CONSIGNES À SUIVRE
1. Indiquez si chacune des affirmations (a), (b) et (c) s'accorde avec le texte sur le paradoxe de Kripke. Répondez par oui ou par non, en citant à l'identique les mots du texte qui tranchent. (a) Le lecteur est supposé n'avoir jamais additionné de nombres supérieurs à 57. (b) Selon le texte, seule une activité mathématique pourrait illustrer ce paradoxe. (c) La règle appelée « quus » se comporte comme l'addition pour les nombres inférieurs à 57.
2. Rédigez la suite du texte sur le paradoxe de Kripke, en partant de sa dernière phrase.

TEXTE DE LECTURE
------------

Pour faire comprendre
ce paradoxe, Kripke prend un exemple mathématique très simple
(mais n'importe quelle autre activité pourrait servir d'exemple).
Comme la plupart des gens, vous utilisez le mot « plus » pour dénoter
l'addition. Comme vous n'avez effectué dans votre vie qu'un nombre
fini d'additions, il existe des nombres qui sont supérieurs à
tous les nombres que vous avez utilisés jusqu'à présent
dans vos calculs. Supposons, pour faire simple, que vous n'ayez jamais
effectué d'addition avec des nombres supérieurs à
57. Si maintenant vous effectuez par exemple le calcul suivant « 57 + 68 »,
vous obtiendrez « 125 » ; n'est-ce pas ?
Pourtant, qu'est-ce
qui vous garantit que vous avez utilisé la même règle
de calcul que celle utilisée dans vos calculs précédents
? Vous auriez très bien pu utiliser précédemment
une règle qui s'apparente à l'addition pour les nombres inférieurs
à 57, mais qui en diffère autrement. Appelons « quus » cette
règle. Ainsi « x quus y = x plus y »
si « x et y < 57 », et, par
exemple, « x quus y = 5 » autrement. Cela est effectivement possible puisque
vous n'avez, d'après notre hypothèse, jamais effectué
de calcul avec des nombres supérieurs à 57.
Absurde, allez-vous
dire. L'idée d'avoir, dans le passé, utilisé « quus »,
plutôt que « plus », vous paraît aberrante. Vous êtes en
effet tout à fait certain d'avoir utilisé l'addition (et
non la « quaddition ») dans vos calculs précédents, comme vous
êtes certain d'utiliser l'addition dans ce dernier calcul. L'idée
de mésinterpréter vos usages passés du calcul vous
paraît donc abracadabrante.

------------

DONNÉES FOURNIES
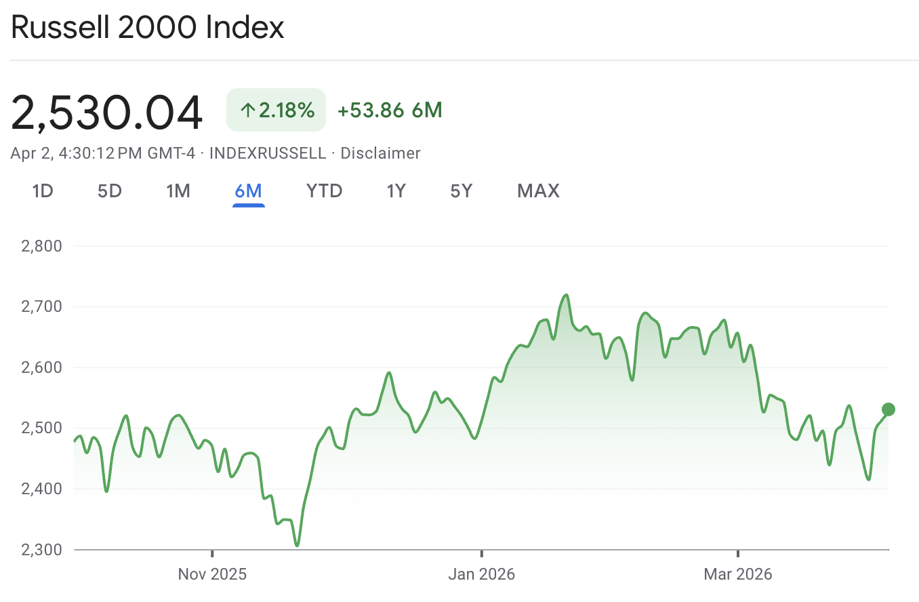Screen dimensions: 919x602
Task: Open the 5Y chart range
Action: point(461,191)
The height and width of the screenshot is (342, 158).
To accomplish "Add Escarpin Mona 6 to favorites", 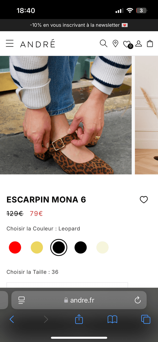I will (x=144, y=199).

------------

CORRIGÉ DES EXERCICES
1.
(a) Oui : « vous n'ayez jamais effectué d'addition avec des nombres supérieurs à 57 ».
(b) Non : « mais n'importe quelle autre activité pourrait servir d'exemple ».
(c) Oui : « une règle qui s'apparente à l'addition pour les nombres inférieurs à 57 ».

2.
Le problème,
comme le montre Kripke, est qu'il est difficile de réfuter cette
idée en exhibant quelque fait relatif à votre passé
d'additionneur car votre certitude ne repose que sur vos expériences
et représentations mentales passées. Il vous paraît
clair que quand vous faites actuellement « 57 + 68 = 125 », vous utilisez
bien l'addition et non pas la quaddition. Mais, rien ne dit que vous utilisiez
effectivement « plus » dans le passé quand vous calculiez par exemple
« 2 plus 2 = 4 », puisque « 2 quus 2 = 4 » aussi.
Mais le paradoxe
ne s'arrête pas là. Une fois admis l'incertitude sur la règle
effectivement suivie dans vos calculs précédents, Kripke
montre que c'est la règle suivie lors de tous vos calculs qui est
incertaine. En effet, si dans le passé vous utilisiez la quaddition
plutôt que l'addition, maintenant que vous êtes questionné
sur la valeur de « 57 + 68 » vous devriez, pour être en conformité
avec vos calculs précédents, répondre « 5 » et non « 125 ».
Or, comme vous êtes dans l'incertitude sur vos calculs passés,
vous n'avez aucune raison de préférer l'une ou l'autre réponse.
Comme, en plus,
il n'y a pas seulement l'addition et la quaddition mais une infinité
d'autres règles qui s'accordent avec vos calculs passés,
l'incertitude est des plus totales. La conséquence de tout ceci
est alors très grave. S'il n'y a aucun fait dans le passé
qui permette de décider quelle règle particulière
vous suiviez, il est tout aussi impossible d'en décider actuellement.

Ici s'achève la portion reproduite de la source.